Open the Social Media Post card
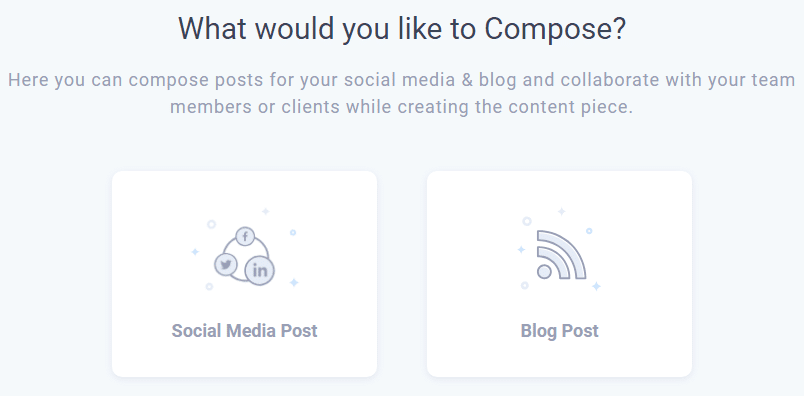The height and width of the screenshot is (396, 804). [245, 274]
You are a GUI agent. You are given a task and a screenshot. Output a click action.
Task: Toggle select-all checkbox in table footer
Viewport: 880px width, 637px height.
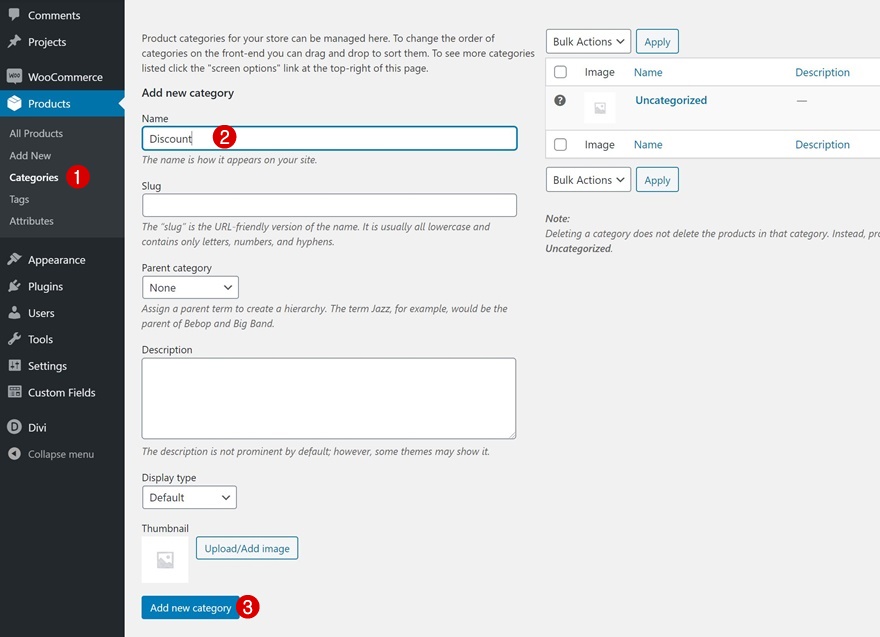[x=560, y=145]
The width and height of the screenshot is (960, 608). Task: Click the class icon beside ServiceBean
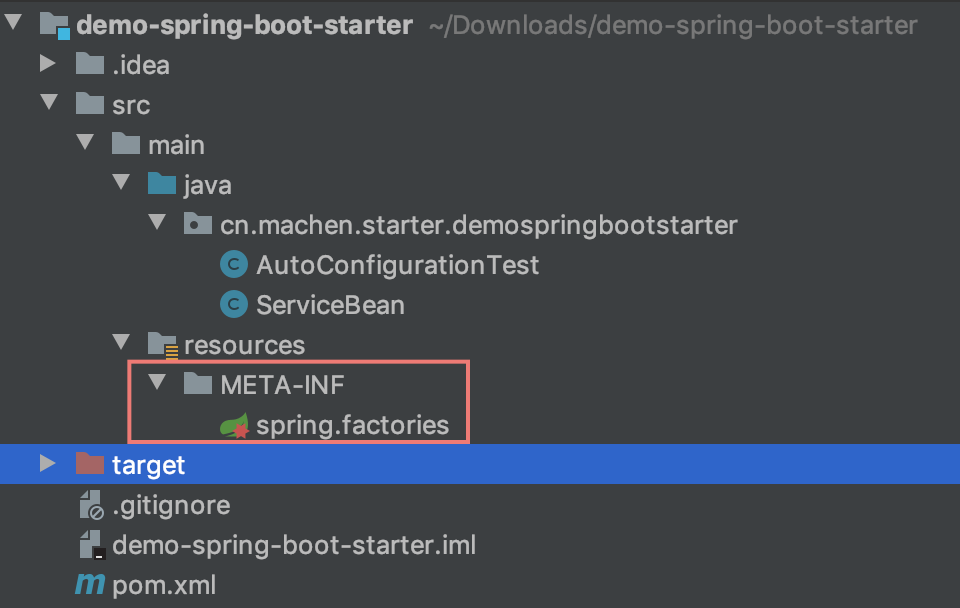232,304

§ Required action
Each record above is to be copied exactly. Drop the pictures.

§ Response to this exercise
Open the Social Media Post card
The height and width of the screenshot is (396, 804). [245, 274]
You are a GUI agent. You are given a task and a screenshot. Output a click action.
Task: Toggle select-all checkbox in table footer
Viewport: 880px width, 637px height.
[x=560, y=145]
The width and height of the screenshot is (960, 608). Task: Click the class icon beside ServiceBean
232,304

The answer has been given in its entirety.